▸ ФРАГМЕНТ ТЕКСТА
>>
Уходил казак Прокофий Мелехов в Туретчину воевать, а встретил там свою любовь. Привёз в родной хутор маленькую, закутанную в шаль женщину с тоскующими одичалыми глазами, ­уединился от всех, обособился, жену свою иноземку как-то чудно, не по-казачьи любил, на руках носил — и поползли по хутору сплетни, пересуды, вспыхнула и пошла колобродить лютая бабья зависть, порождая дремучие небылицы, подстрекая мужскую злобу, и обернулось это всё кровавой расправой над хрупкой турчанкой, выкинувшей перед смертью ребёнка, от которого и пошли плодиться “диковато-красивые казаки Мелеховы, а по-уличному — Турки”.

Война, вопреки которой родилась любовь, — любовь, породившая завистливую злобу и убитая ею, — смертью оплаченная новая жизнь, в которой слились, став одной, две “враждебные” крови, — такова парадигма предыстории, лежащей в основе грандиозной саги о любви и ненависти, у которых, по существу, единый корень, — слияние и/или противоборство своего и чужого.
<<
▸ ИСХОДНЫЕ МАТЕРИАЛЫ
>>
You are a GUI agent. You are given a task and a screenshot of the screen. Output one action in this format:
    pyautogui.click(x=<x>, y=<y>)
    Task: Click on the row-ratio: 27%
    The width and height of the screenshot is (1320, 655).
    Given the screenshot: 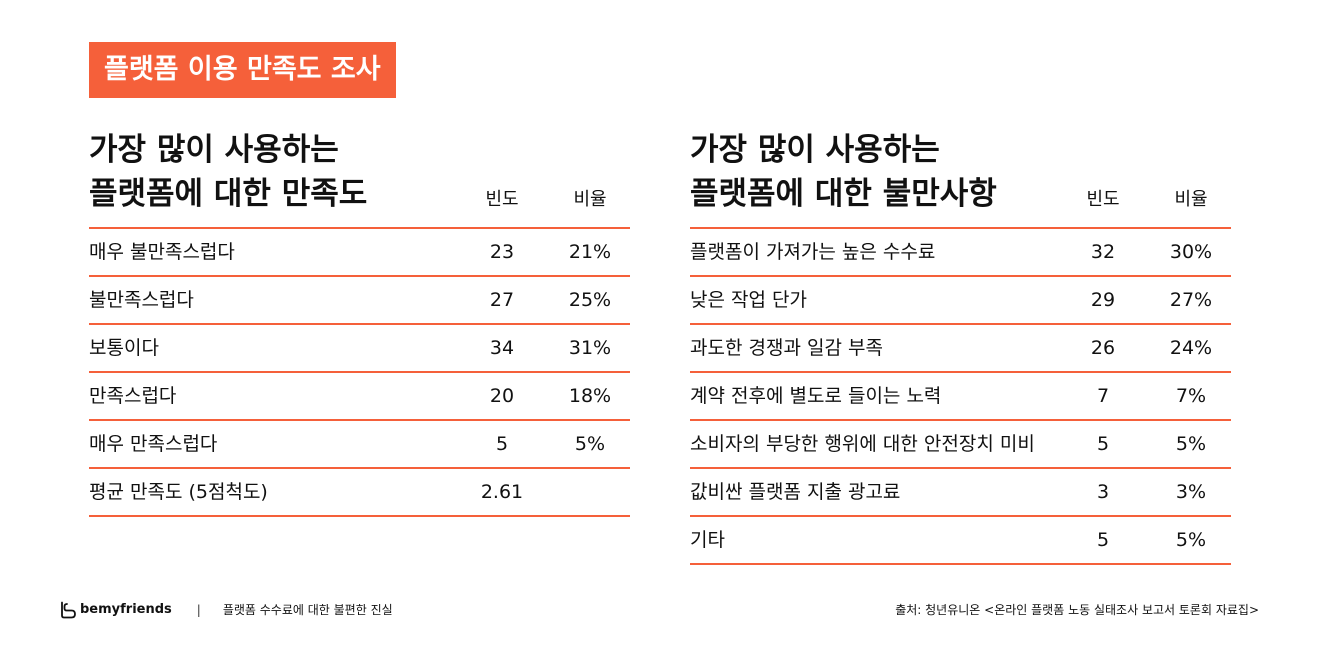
<<
▸ ЗАДАНИЯ
A) Выведите дословно часть фрагмента о Прокофии Мелехове. Начните со слов «Война, вопреки которой» и остановитесь после слов «своего и чужого.».
B) По фрагменту о Прокофии Мелехове ответьте на вопросы:
(i) Куда уходил воевать Прокофий Мелехов?
(ii) Как по-уличному называли казаков Мелеховых?
(iii) Что, согласно фрагменту, составляет единый корень любви и ненависти?
C) Перечислите все действия Прокофия Мелехова, которые фрагмент о нём называет после его возвращения с войны.

▸ ОТВЕТЫ
A)
Война, вопреки которой родилась любовь, — любовь, породившая завистливую злобу и убитая ею, — смертью оплаченная новая жизнь, в которой слились, став одной, две “враждебные” крови, — такова парадигма предыстории, лежащей в основе грандиозной саги о любви и ненависти, у которых, по существу, единый корень, — слияние и/или противоборство своего и чужого.

B)
(i) В Туретчину.
(ii) Турки.
(iii) Слияние и/или противоборство своего и чужого.

C) Привёз в родной хутор жену-иноземку; уединился от всех; обособился; любил жену чудно, не по-казачьи; носил её на руках.